### Source document
The Ministry of Health and Rwanda Biomedical Center have on Monday, July 24, launched a comprehensive vaccination campaign to administer the second Poliovirus vaccine to children under 7 years of age.
The vaccine that was administered in two phases targets to reach over 2.7 million children in each phase.
The government decided to vaccinate children against type 2 polio because of the risk posed by cases reported in several countries, including neighboring countries [Tanzania, DR Congo, and Burundi].
Previously, the last reported case of type 2 poliovirus was in Rwanda in 1993 and globally in India in 1999. However, in 2022, Malawi reported a resurgence, and in 2023, Burundi also reported some cases.
According to Hassan Sibomana, the Acting Division Manager for Maternal, Child, and Community Health at Rwanda Biomedical Centre (RBC), polio can be spread by infected children who have not yet developed symptoms.
“If one child starts showing signs, for example, it is possible they have already spread the virus to many of their colleagues. When we knew that there is a problem of Polio in DR Congo and Burundi, we decided to rise up to vaccinate,” he noted.
Polio, an infectious disease primarily affecting young children, targets the nervous system and can result in spinal and respiratory paralysis, and in severe cases, death.
The poliovirus is contagious and spreads through person-to-person contact. It lives in an infected person’s throat and intestines, Polio appears in environments that have poor sanitation, and it can contaminate water in unsanitary conditions, Poliovirus only infects people.

### Available data
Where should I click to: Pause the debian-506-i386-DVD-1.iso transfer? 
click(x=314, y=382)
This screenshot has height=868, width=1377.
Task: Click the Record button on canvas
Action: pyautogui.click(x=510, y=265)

### Problem
Could you pick up the report on Rwanda's polio vaccination campaign after its final sentence and keep writing it?

### Response to the exercise
It enters the body through the mouth. It spreads through contact with the feces of an infected person. In less common circumstances, it can also spread through droplets from a sneeze or cough of an infected person.
The government is specifically vaccinating those under seven years of age because the age group missed out on polio 2 vaccine, having been born during a period when it had been removed from the International vaccination program. In April 2016, the WHO announced that Polio 2 had been eradicated in the world.
The origins of polio can be traced back to prehistoric times. Although polio has afflicted children worldwide for centuries, the first clinical description of the disease was documented by British doctor Michael Underwood in 1789, and it was officially recognized as a medical condition in 1840 by German physician Jakob Heine
Rwanda has been fortunate to be free from polio cases for over 30 years, thanks to the effectiveness of vaccines.